SEMINAL
Project Title: Student Engagement in Mathematics through an Institutional Network for Active Learning
(SEMINAL)
Funding agency/duration/amount: National Science Foundation, September 2016 – August 2021. $3,000,000.
PIs: Howard Gobstein (Association of Public and Land-grant Universities), Chris Rasmussen (San Diego State University), Wendy Smith (University of Nebraska Lincoln), Rob Tubbs (University of Colorado Boulder). Co-PIs: Janet Bowers and Michael O’Sullivan (San Diego State University), David Grant and David Webb (University of Colorado Boulder), Allan Donsig and Nathan Wakefield (University of Nebraska Lincoln)
Abstract
Overwhelming evidence from education research has shown that active learning instructional
techniques generate significantly greater student learning than traditional approaches
in undergraduate science, technology, engineering, and mathematics (STEM) courses.

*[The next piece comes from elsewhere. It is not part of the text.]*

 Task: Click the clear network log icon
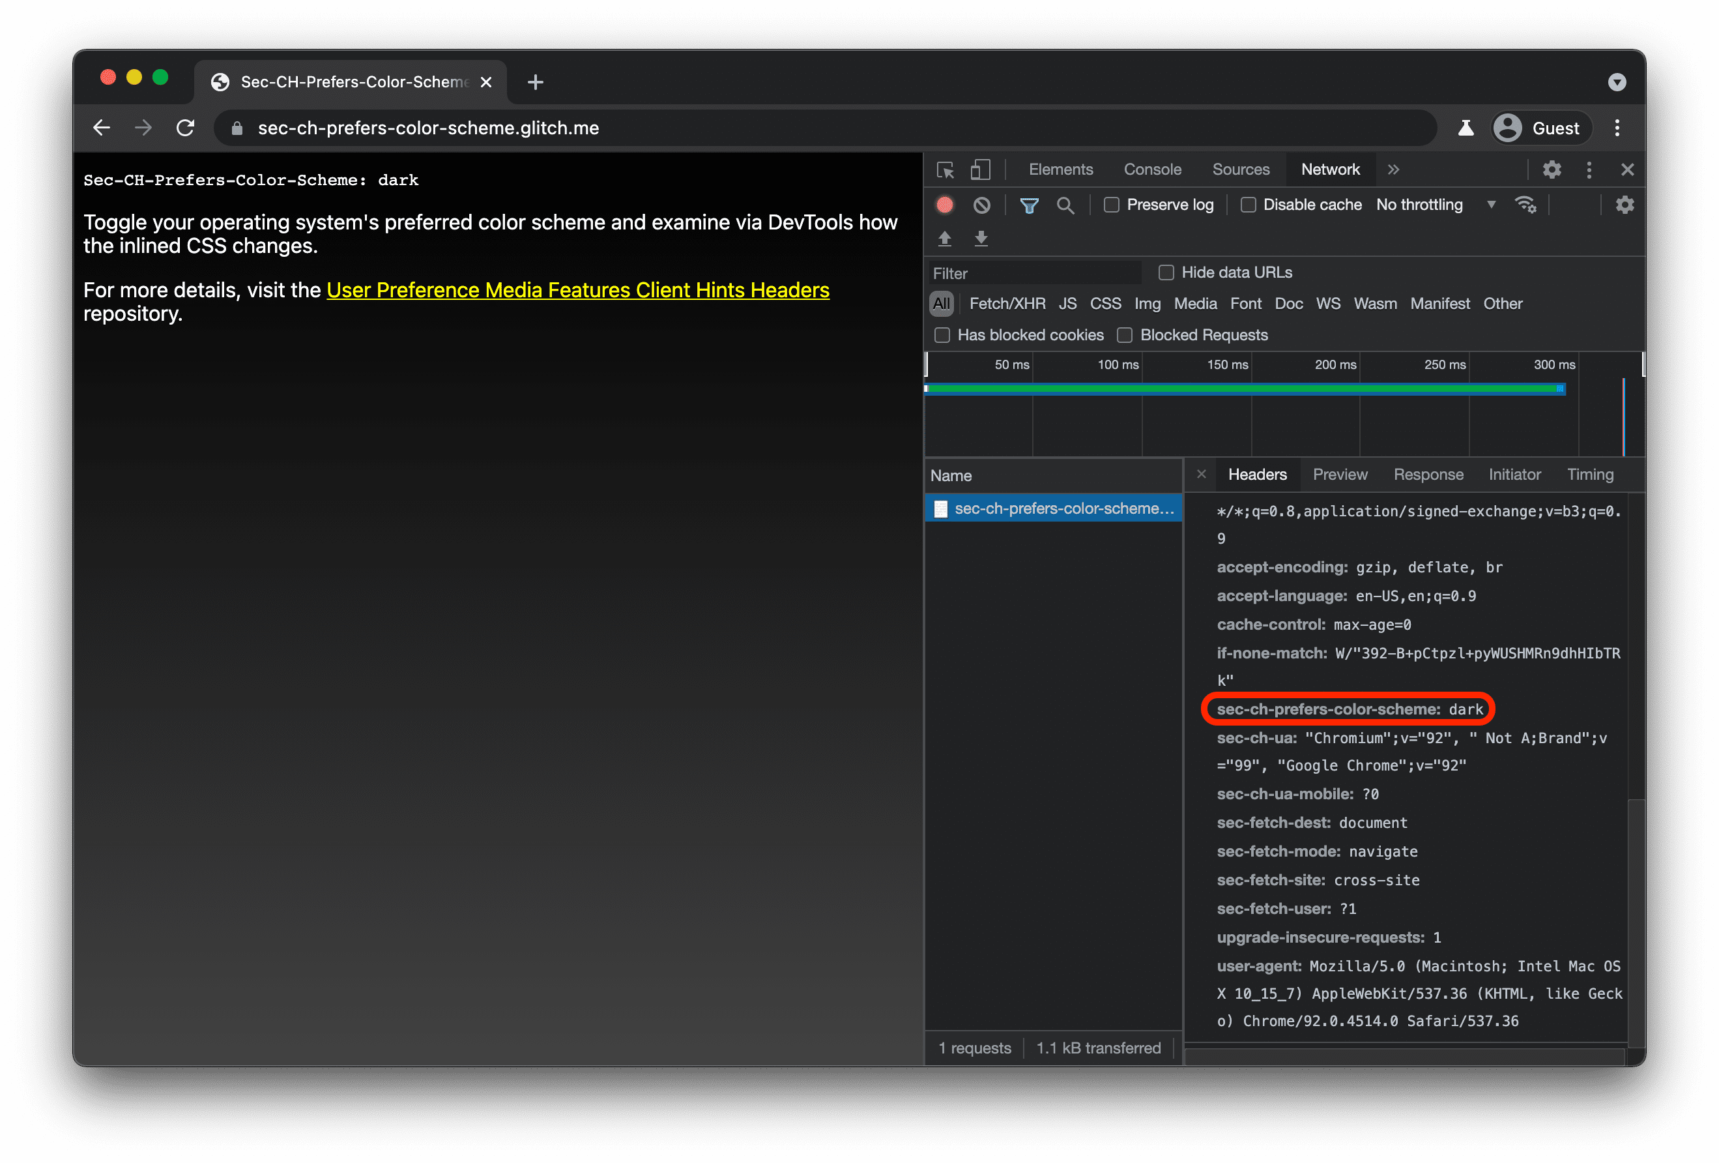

To date, though, few college and university faculty employ active learning approaches
in their introductory STEM classes. This disconnect between established more highly
effective practices and actual classroom teaching is particularly troublesome in mathematics
because student success in all STEM disciplines relies on a strong mathematics foundation.

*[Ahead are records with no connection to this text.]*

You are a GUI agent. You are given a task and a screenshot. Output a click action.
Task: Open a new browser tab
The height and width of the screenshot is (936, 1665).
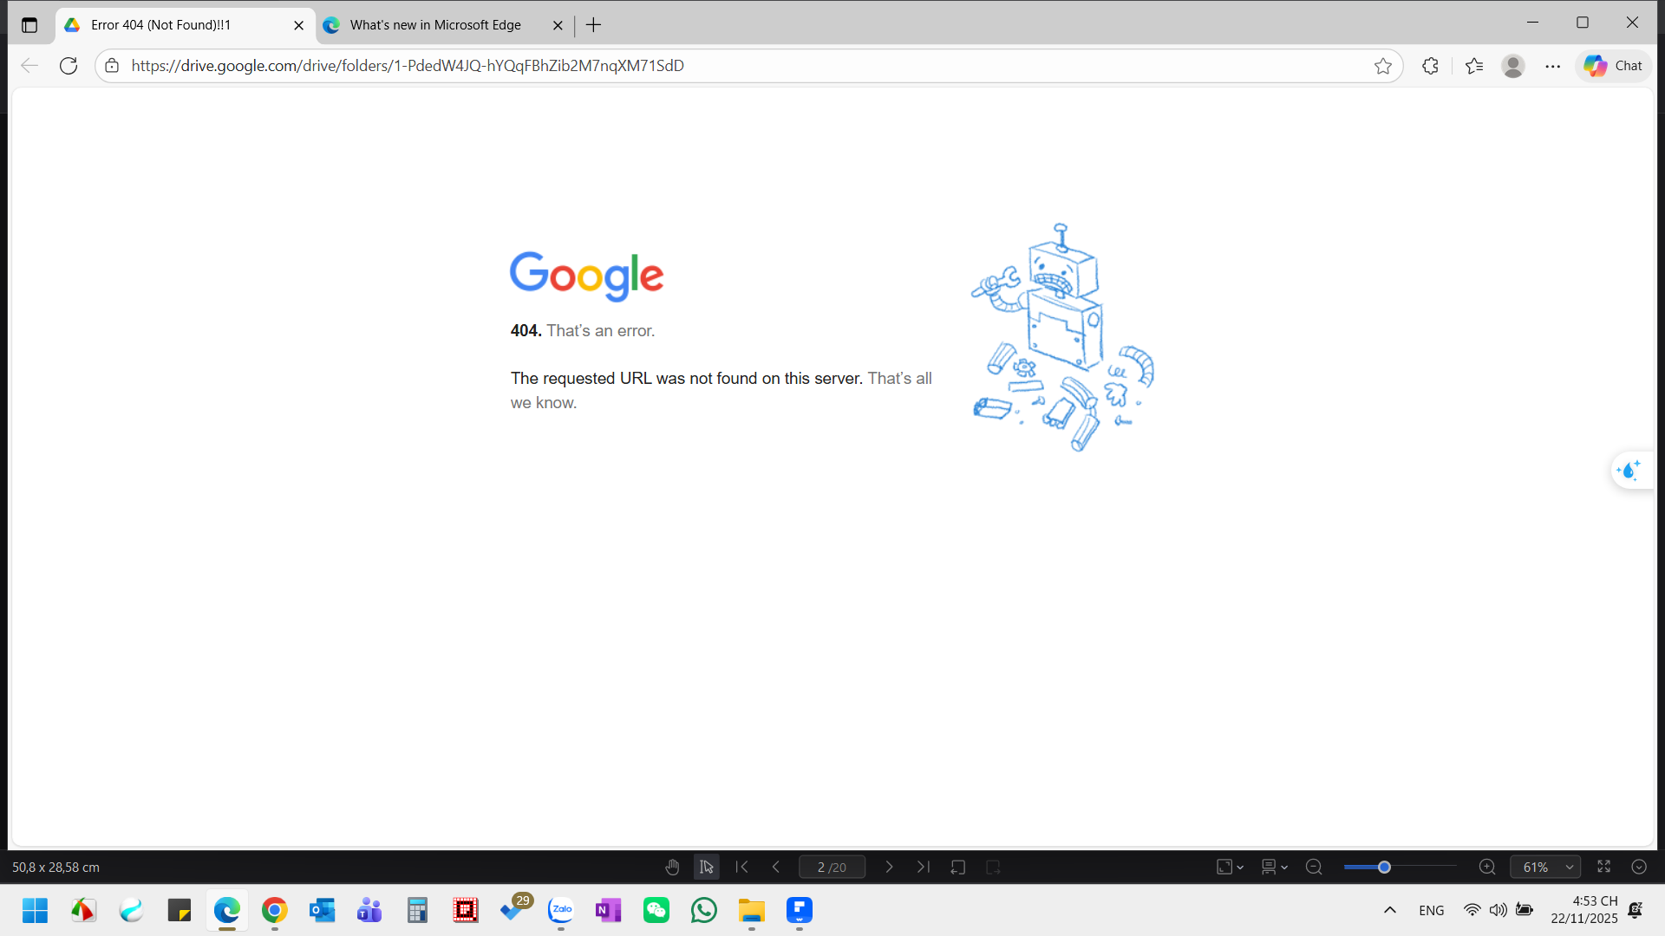(x=593, y=25)
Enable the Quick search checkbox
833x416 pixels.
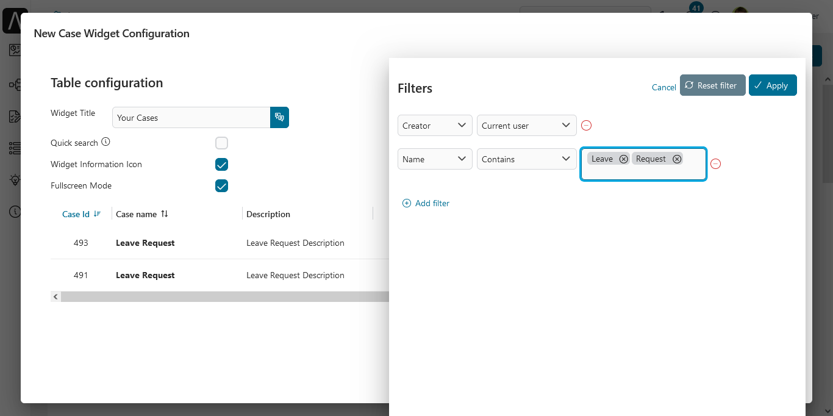pyautogui.click(x=221, y=143)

This project will investigate environments in over a dozen institutions that have
either successfully improved student learning in the Precalculus-to-Calculus 2 (P2C2)
sequence by employing active learning in mathematics (ALM) or are in the process of
doing so. The results of this work will lead to important strategies for adapting,
implementing, supporting, and assessing ALM in P2C2 courses. Faculty members at the
University of Colorado at Boulder, San Diego State University, and the University
of Nebraska-Lincoln will collaborate with the Association of Public and Land-Grant
Universities (APLU) to research and advance how to influence and sustain educational
change in mathematics departments--ultimately, at national scale.

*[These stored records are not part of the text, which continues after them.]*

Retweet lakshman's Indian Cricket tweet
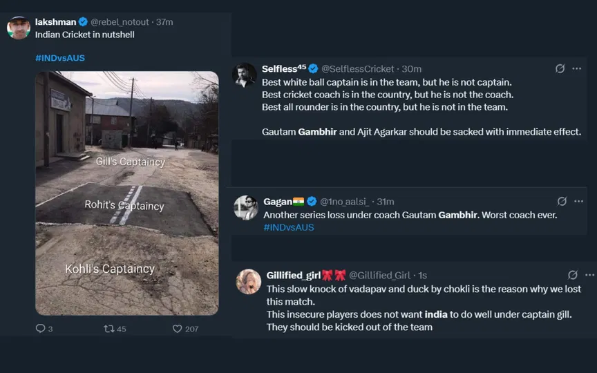This screenshot has height=373, width=597. point(108,329)
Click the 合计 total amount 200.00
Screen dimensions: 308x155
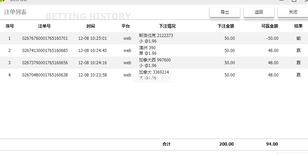[226, 144]
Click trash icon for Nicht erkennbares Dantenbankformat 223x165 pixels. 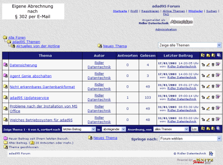[x=213, y=86]
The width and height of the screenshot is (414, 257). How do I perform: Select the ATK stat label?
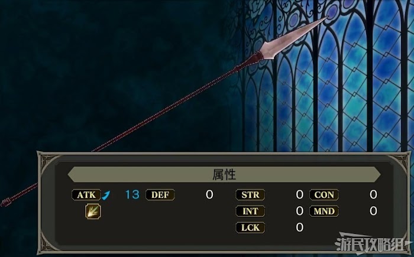coord(86,195)
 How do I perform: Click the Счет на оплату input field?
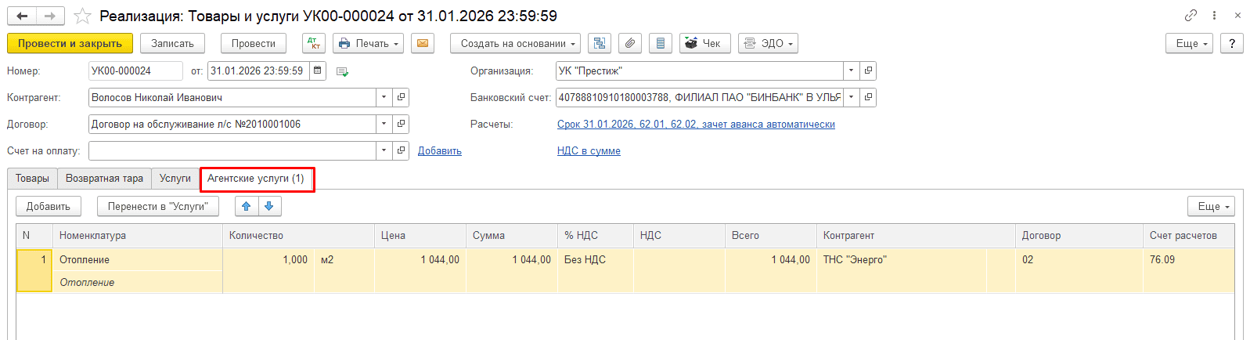pos(232,151)
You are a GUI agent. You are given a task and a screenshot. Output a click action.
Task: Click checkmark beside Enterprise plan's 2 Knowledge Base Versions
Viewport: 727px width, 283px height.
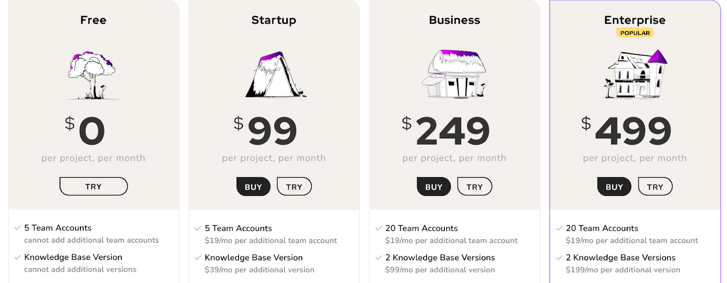click(559, 258)
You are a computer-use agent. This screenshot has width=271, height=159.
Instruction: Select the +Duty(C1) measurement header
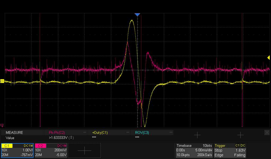click(x=100, y=133)
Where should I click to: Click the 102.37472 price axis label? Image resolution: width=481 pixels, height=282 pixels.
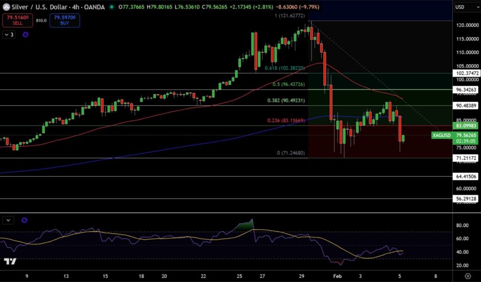pyautogui.click(x=465, y=73)
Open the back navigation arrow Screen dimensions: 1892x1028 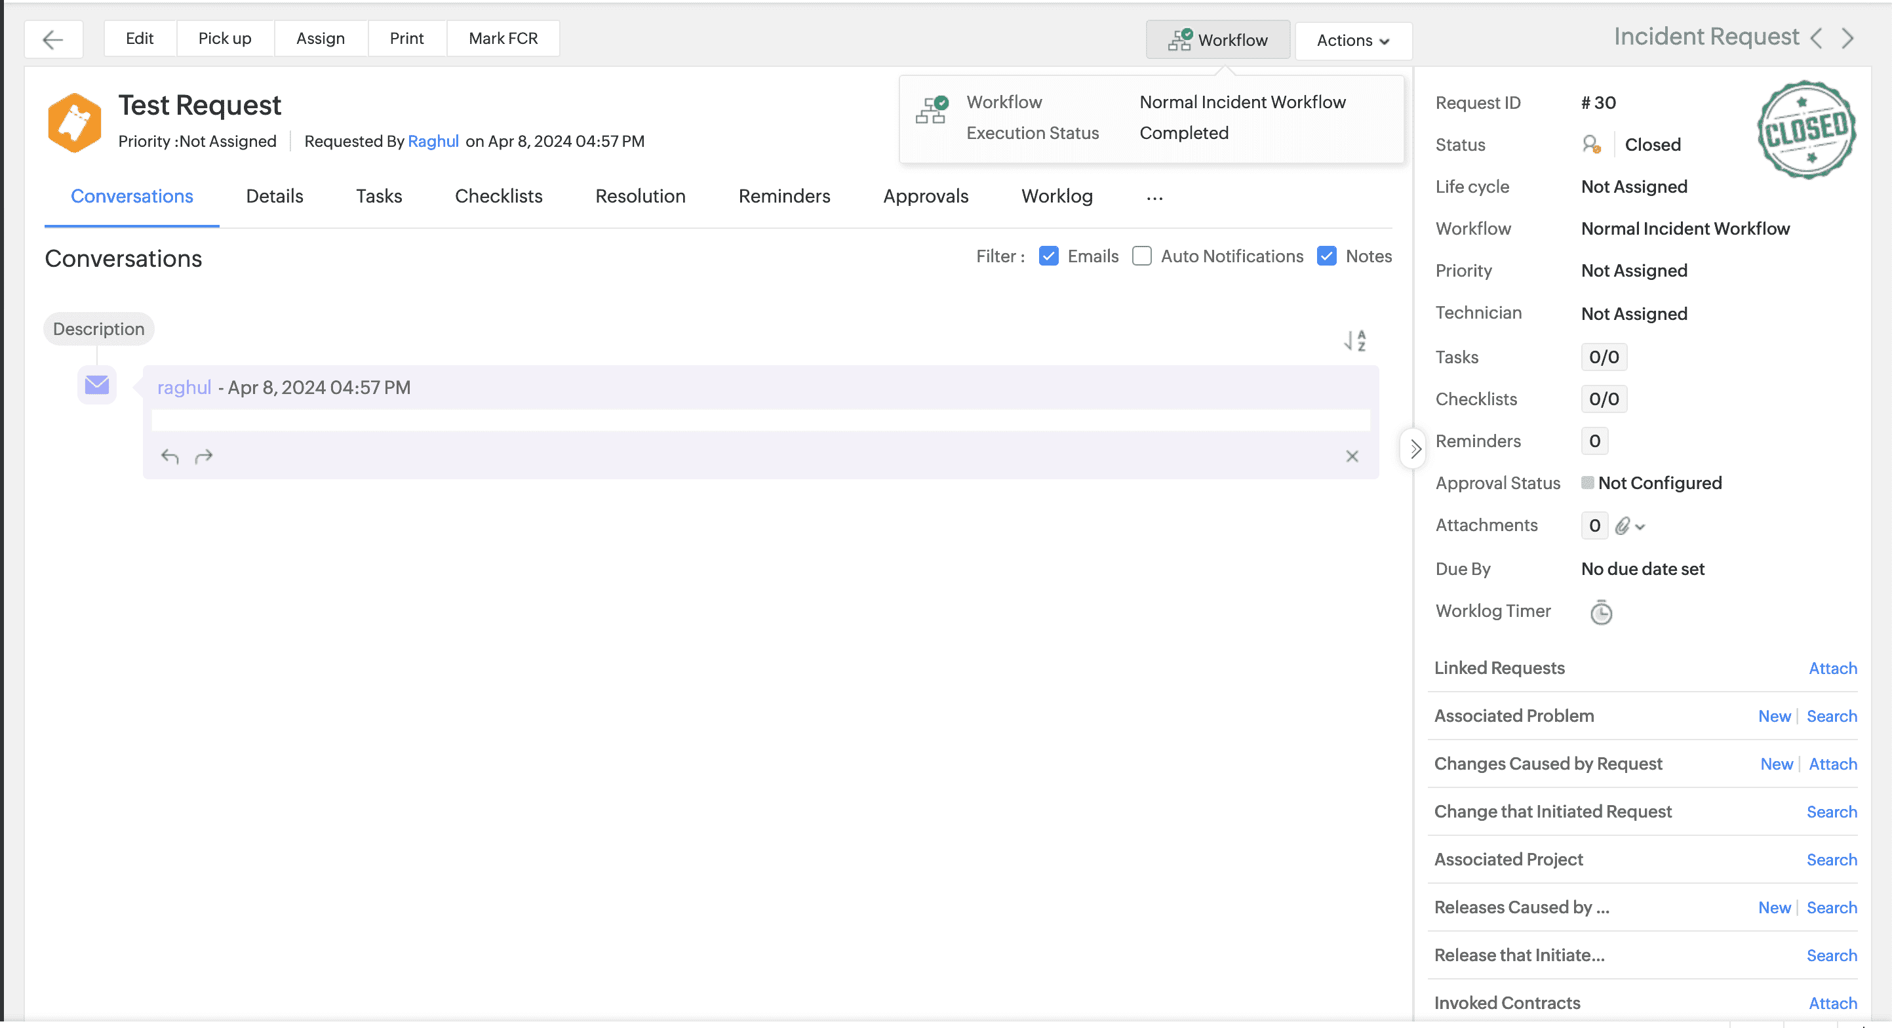tap(54, 39)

A fundamental goal of the project is to develop a better understanding of how to support
institutional change for implementing ALM in undergraduate learning environments.
The underlying research question is: What conditions, strategies, interventions and
actions at the institutional, departmental and classroom levels contribute to the
initiation, implementation, and institutional sustainability of ALM in the undergraduate
P2C2 sequence across varied institutions? Project team members will work as part of
APLU's ALM Research Action Cluster to advance understanding of the factors that influence
and enhance institutional change as manifested through implementation of models of
ALM in the P2C2 sequence. Research will follow a design research methodology linking
qualitative and quantitative data collection and analysis to capture the iterative
and cyclical processes of institutional change. The project will be carried out in
two phases, with Phase 1 consisting of case studies at six institutions that have
already been successful at implementing ALM to improve student success and Phase 2
consisting of longitudinal case studies of nine diverse institutions that set out
to infuse and institutionalize ALM in the P2C2 sequence. Phase 1 will offer the field
a retrospective account of ALM models of change that worked, and Phase 2 will develop
theory and insights into the processes by which change focused on ALM can unfold over
time, along with the affordances and constraints related to institutional change.
The project will disseminate its results and findings across APLU's large network
of member institutions and beyond to promote adoption of ALM approaches and change
strategies that work.
News: SEMINAL was highlighted in a letter to President Obama sent by the AAU and APLU in commemoration of Active Learning Day (October 25) in 2016.